— begin Task inputs —
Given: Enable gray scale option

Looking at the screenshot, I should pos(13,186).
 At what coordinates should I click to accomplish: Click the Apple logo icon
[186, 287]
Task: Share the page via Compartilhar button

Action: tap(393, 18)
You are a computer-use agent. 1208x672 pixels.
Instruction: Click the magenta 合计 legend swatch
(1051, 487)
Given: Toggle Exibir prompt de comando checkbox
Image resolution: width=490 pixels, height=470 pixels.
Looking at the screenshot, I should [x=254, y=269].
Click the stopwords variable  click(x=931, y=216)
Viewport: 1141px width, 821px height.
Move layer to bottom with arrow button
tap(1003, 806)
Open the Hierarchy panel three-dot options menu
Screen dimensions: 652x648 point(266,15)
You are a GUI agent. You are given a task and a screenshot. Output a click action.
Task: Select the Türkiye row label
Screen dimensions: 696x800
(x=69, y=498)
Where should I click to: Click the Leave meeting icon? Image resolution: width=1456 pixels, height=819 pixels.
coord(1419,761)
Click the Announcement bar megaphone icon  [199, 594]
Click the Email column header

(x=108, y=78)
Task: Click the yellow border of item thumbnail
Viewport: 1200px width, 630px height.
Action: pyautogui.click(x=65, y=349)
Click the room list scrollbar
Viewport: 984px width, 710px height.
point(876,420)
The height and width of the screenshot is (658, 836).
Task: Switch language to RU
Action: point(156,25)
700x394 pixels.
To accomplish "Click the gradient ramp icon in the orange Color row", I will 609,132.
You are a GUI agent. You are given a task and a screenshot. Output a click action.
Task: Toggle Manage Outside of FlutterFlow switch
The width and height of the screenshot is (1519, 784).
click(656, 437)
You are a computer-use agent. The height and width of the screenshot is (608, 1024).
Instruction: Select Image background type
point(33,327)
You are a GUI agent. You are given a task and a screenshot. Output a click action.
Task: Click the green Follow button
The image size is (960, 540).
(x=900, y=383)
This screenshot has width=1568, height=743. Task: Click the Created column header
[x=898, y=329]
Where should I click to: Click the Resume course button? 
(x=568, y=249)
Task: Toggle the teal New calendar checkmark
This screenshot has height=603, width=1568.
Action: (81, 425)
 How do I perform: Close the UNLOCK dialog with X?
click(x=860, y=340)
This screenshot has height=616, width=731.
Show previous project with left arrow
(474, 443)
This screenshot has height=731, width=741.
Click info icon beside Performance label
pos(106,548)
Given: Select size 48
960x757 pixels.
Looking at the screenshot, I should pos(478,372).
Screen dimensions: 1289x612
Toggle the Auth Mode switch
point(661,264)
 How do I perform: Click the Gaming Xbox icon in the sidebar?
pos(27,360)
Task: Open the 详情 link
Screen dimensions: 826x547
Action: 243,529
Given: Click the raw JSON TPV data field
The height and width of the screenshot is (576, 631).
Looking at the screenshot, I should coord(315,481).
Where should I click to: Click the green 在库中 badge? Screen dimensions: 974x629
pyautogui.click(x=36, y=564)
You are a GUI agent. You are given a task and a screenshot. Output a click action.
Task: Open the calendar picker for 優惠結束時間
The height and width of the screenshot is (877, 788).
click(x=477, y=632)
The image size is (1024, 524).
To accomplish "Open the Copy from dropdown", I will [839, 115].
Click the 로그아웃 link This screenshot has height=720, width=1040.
— end Task inputs —
* **Task prompt**
Copy the lines from the one with "Given: Select size 48" up to and including the one with "Action: 243,529", keeping them identical.

* **Written reply**
Given: Select size 48
960x757 pixels.
Looking at the screenshot, I should pos(478,372).
Screen dimensions: 1289x612
Toggle the Auth Mode switch
point(661,264)
 How do I perform: Click the Gaming Xbox icon in the sidebar?
pos(27,360)
Task: Open the 详情 link
Screen dimensions: 826x547
Action: 243,529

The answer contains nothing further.